§ **TO DO**:
1. Reproduce everything from "Before entering politics" down to "Osogo with Mango." in the profile of Apollinary Mukasa Mango, switching "lecturer" to "professor".
2. Carry the profile of Apollinary Mukasa Mango forward from its final sentence.

§ **SUPPLIED TEXT**:

________

Apollinary Mukasa Mango – Implemented robust changes in the Livestock and Health ministries

Veterinarian-turned-politician, Apollinary Mukasa Mango, is remembered for implementing changes to improve the livestock and health sectors in Kenya. He worked in three ministries  under President Daniel arap Moi, starting as Minister for Livestock when the position fell vacant in 1981, two years after he joined Parliament for the first time.

Before entering politics in 1979, Mango was a lecturer in Veterinary Sciences at the Kabete Campus of the University of Nairobi. He won the Busia East parliamentary seat, which was later split into Butula and Nambale constituencies. He won the seat on his first attempt and initially remained on the backbench in the National Assembly. After the 1979 General Election, Busia South Member of Parliament James Osogo’s win was challenged in court and nullified. He had been Minister for Livestock. Moi replaced Osogo with Mango.

Mango wasted no time in introducing animal censuses, a first in the country. This action helped Moi when he gave detailed population statistics of animals per district and province during his public rallies. The animal statistics covered cattle, goats, sheep, chicken and even donkeys where they existed.

In conjunction with the Ministry of Public Works, Mango is credited with intensifying the construction of cattle dips around the country complete with link bridges on small rivers to ensure easy access by the animals to the dips. He also increased the budgetary allocation for animal vaccination against rinderpest and foot-and-mouth disease.

After just one year, he was transferred to the Ministry of Health where he undertook to open several health centres and dispensaries around the country. He tried his best to distribute them in every district based on population and distance from one clinic to the next. Relying on his knowledge of primary health care, he sought financial aid through his international connections. It was under him that the Kenya Finland Company (KEFINCO) was established to dig boreholes in villages nationwide. His argument was that clean water was key to preventing diseases like cholera and dysentery. Kefinco water not only helped communities but also rural schools where children and teachers were able to gain access to clean water. These boreholes remain a major source of clean water supply in rural areas.

________

§ **DATA SHOWN**:
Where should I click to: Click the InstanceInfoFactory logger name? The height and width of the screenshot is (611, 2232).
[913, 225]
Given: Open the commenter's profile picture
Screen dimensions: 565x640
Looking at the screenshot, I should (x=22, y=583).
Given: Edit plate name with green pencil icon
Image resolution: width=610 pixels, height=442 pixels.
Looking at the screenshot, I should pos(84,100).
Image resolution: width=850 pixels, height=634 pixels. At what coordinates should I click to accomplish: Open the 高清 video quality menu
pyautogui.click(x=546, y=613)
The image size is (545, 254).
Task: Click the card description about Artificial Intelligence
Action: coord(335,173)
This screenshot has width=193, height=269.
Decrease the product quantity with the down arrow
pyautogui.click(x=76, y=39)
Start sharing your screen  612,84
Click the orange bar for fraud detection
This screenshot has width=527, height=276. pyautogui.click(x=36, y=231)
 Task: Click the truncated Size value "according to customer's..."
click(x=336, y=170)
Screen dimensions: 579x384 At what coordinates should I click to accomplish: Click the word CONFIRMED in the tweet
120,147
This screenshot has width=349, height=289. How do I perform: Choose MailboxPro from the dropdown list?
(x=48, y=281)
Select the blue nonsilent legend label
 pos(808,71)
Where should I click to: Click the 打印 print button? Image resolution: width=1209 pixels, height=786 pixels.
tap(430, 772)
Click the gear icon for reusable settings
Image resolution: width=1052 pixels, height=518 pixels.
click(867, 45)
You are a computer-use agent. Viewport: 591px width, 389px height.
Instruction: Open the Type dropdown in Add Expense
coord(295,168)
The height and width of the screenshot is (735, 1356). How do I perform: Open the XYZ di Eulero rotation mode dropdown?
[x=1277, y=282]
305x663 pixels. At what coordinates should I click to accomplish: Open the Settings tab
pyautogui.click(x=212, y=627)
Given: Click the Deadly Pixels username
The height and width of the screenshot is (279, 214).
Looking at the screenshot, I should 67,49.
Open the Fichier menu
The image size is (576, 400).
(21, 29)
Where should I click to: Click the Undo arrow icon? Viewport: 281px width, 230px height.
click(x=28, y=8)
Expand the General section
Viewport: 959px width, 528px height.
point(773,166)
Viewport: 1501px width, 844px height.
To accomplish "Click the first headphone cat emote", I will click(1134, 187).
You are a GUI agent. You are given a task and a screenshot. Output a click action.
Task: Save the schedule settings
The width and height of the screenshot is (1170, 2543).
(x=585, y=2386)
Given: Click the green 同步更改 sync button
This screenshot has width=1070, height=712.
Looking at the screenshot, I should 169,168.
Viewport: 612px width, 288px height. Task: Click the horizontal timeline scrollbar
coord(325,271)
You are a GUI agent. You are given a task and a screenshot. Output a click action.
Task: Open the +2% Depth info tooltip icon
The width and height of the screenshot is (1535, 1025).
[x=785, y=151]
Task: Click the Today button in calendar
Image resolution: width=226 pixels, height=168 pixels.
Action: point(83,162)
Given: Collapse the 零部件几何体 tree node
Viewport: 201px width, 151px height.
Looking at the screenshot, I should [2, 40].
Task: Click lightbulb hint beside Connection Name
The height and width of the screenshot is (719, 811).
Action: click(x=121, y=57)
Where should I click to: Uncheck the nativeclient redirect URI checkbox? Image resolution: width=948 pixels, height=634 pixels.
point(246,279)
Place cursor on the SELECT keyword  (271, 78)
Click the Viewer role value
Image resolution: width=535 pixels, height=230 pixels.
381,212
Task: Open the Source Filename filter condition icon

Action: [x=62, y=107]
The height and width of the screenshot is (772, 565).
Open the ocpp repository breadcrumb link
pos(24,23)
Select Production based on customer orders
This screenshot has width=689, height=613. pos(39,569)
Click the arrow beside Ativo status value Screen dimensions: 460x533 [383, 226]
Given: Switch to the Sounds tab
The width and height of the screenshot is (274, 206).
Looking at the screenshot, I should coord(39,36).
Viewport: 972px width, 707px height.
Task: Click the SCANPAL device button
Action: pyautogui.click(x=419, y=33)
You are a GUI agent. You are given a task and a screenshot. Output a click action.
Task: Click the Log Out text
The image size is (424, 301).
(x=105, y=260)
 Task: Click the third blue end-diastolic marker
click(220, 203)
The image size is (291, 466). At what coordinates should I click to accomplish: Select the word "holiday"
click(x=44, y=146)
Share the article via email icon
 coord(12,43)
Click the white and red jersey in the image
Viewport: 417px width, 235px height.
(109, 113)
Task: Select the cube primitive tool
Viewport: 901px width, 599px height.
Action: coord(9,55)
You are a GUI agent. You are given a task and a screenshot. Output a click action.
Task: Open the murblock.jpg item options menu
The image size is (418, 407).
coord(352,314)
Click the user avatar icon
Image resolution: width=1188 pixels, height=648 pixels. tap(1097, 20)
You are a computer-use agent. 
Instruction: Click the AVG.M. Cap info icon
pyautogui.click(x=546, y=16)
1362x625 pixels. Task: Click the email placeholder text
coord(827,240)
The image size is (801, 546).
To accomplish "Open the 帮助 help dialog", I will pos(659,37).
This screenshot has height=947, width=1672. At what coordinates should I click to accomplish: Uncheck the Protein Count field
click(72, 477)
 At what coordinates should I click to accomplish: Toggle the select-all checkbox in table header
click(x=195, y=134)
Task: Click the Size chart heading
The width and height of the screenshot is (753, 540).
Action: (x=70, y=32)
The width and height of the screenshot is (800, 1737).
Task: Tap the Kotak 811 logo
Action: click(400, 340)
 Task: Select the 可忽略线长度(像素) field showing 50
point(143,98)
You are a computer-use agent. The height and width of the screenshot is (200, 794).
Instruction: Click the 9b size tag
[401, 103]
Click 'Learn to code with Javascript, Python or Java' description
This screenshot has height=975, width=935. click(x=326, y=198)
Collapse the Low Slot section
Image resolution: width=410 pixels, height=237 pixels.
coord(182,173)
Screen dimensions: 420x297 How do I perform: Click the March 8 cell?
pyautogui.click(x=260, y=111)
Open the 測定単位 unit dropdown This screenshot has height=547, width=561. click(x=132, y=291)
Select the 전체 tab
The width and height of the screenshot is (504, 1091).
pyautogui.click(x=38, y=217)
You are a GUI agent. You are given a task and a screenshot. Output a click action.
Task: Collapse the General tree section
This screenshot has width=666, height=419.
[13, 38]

________

§ **WRITTEN RESPONSES**:
1.
Before entering politics in 1979, Mango was a professor in Veterinary Sciences at the Kabete Campus of the University of Nairobi. He won the Busia East parliamentary seat, which was later split into Butula and Nambale constituencies. He won the seat on his first attempt and initially remained on the backbench in the National Assembly. After the 1979 General Election, Busia South Member of Parliament James Osogo’s win was challenged in court and nullified. He had been Minister for Livestock. Moi replaced Osogo with Mango.

2.
A stickler for procedure, Mango began to question how some tenders had been awarded in the ministry. This did not please influential medical procurement networks, which fought to have him removed from the ministry. He was transferred to Cooperative Development following a Cabinet reshuffle in September 1983 after just two years in the Health docket. Mango took office when the cooperative movement was undergoing a transformation. Savings and credit cooperatives (SACCOs) were going beyond extending the traditional loans to members and diversifying into buying and developing property, which had been the exclusive preserve of farmers’ cooperatives in coffee, tea, pyrethrum, cotton, sisal and cereals before and after independence. It was now extending to the salaried members of SACCOs. Mango only stayed in this ministry until a Cabinet reshuffle in 1984 when he returned to the backbench.

Mango’s time in the Cabinet was not without some controversy. He is alleged to have threatened journalists with the banning of newspapers, an allegation he denied. In 1983, he was counted among politicians calling for Charles Njonjo, the disgraced Minister for Constitutional Affairs, to be charged with treason.

Born on 18 March 1936, Mango eventually left Parliament to lead a simple life between Nairobi and his rural home until his death on 13 October 1998 at the age of 62.